The days of licensed sex shops paying exorbitant annual licence fees to councils could be at an end following a landmark ruling in the High Court last month. London’s 13 licensed stores which fall under the jurisdiction of Westminster City Council, in Soho and Covent Garden, sought a judicial review against the annual licence fees – £29,102 per year per outlet, the highest in the UK, and this came before the court on 16th of May. The store owners claimed that Westminster City Council was using the licence fees for purposes other than administration – in effect profiting from the fees.

The fee had been set at £29,102 in 2005/6 but the council had failed to determine a fee for any subsequent years, contrary to the Local Government (Miscellaneous Provisions) Act 1982. The Council argued that the sum set was a rolling annual fee but Mr Justice Keith disagreed.

Westminster City Council claimed that the vast majority of the sums collected in licensing fees were used to prosecute unlicensed traders but the licensed stores’ legal team, led by Philip Kolvin QC, a leading licensing barrister, and Stephen Dillon, a partner at Gosschalks Solicitors, argued that while it was previously lawful to calculate and spend licence fees in this way, it became unlawful upon the commencement of the Provision of Services Regulations 2009 on 28th December 2009.

Mr Justice Keith agreed, saying that after that date licence fees should only have reflected administrative costs, the costs of vetting the applicants and the costs of investigating their compliance – and that the costs of enforcement should come from general funds rather than licensing fees. Accordingly the claimants were entitled to be credited with the enforcement costs for the licensing years 2010-2011, 2011-2012 and 2012-2013. Mr Justice Keith also ordered Westminster City Council to determine the fees for the years 2006-2007 through to 2012-2013 and to refund the difference between what was collected and what was charged.

Westminster City Council said it intends to appeal against the judgement.

Stephen Dillon commented after the case: “The claimants in this case didn’t believe it was right that legitimate businesses were being charged so much simply for the right to trade. Under the practices adopted by Westminster City Council had there been only one lawful sex shop operating in Soho it would presumably have been charged an annual licence fee of more than £400,000 at times.”

Speaking on behalf of the licensed store owners who brought the action, Tim Hemming of Simply Pleasure said: “I am delighted with this judgment and I am sure I speak for all the licensees of Westminster when I say it confirms what we all have believed for a number of years – Westminster City Council have been overcharging us for a licence that allowed us to trade legally. It has been a long journey in proving our case and its success has been down to the determination of all licensed shop owners in Westminster and the support of both Philip Kolvin QC and Stephen Dillon, who believed in our cause and supported us along the way.
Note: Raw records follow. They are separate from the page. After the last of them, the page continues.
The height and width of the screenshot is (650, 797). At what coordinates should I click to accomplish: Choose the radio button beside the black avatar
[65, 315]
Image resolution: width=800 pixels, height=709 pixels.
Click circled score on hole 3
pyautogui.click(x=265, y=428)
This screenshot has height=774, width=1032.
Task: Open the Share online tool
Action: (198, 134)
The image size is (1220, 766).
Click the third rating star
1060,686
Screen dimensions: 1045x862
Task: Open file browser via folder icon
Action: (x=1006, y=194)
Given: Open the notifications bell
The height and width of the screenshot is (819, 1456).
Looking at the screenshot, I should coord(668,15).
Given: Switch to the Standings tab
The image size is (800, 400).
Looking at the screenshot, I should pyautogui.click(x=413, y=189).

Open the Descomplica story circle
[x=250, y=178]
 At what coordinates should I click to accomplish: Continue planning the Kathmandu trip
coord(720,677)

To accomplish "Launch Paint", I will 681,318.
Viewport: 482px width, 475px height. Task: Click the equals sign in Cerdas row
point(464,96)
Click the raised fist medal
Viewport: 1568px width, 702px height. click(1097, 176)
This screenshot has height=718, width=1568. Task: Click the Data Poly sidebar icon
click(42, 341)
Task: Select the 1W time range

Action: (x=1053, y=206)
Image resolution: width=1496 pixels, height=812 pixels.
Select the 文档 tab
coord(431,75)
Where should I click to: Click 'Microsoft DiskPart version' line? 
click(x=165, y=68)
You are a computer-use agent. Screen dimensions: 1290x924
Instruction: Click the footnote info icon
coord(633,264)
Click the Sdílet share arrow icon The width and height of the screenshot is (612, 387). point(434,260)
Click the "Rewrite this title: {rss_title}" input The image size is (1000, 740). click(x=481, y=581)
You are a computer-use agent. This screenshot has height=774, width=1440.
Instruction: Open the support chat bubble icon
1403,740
I hope that other councils who are still charging outrageous fees will now review them in light of the judgment.”

Assuming the judgement is upheld following an appeal, this case will have set a precedent in which any licensed store can challenge the fee set by a local council. Indeed, ETO is aware of at least one licensed chain of stores that has written to councils in areas where it feels licence fees are unreasonable, informing them of the facts of this case and saying, in effect, ‘you’re next’.

Tim Hemming concluded by telling ETO: “This is a big case which has ramifications for every council in the UK and how they determine their licence fees, and not just for sex shops. The outcome is very positive for everyone in the UK adult industry.”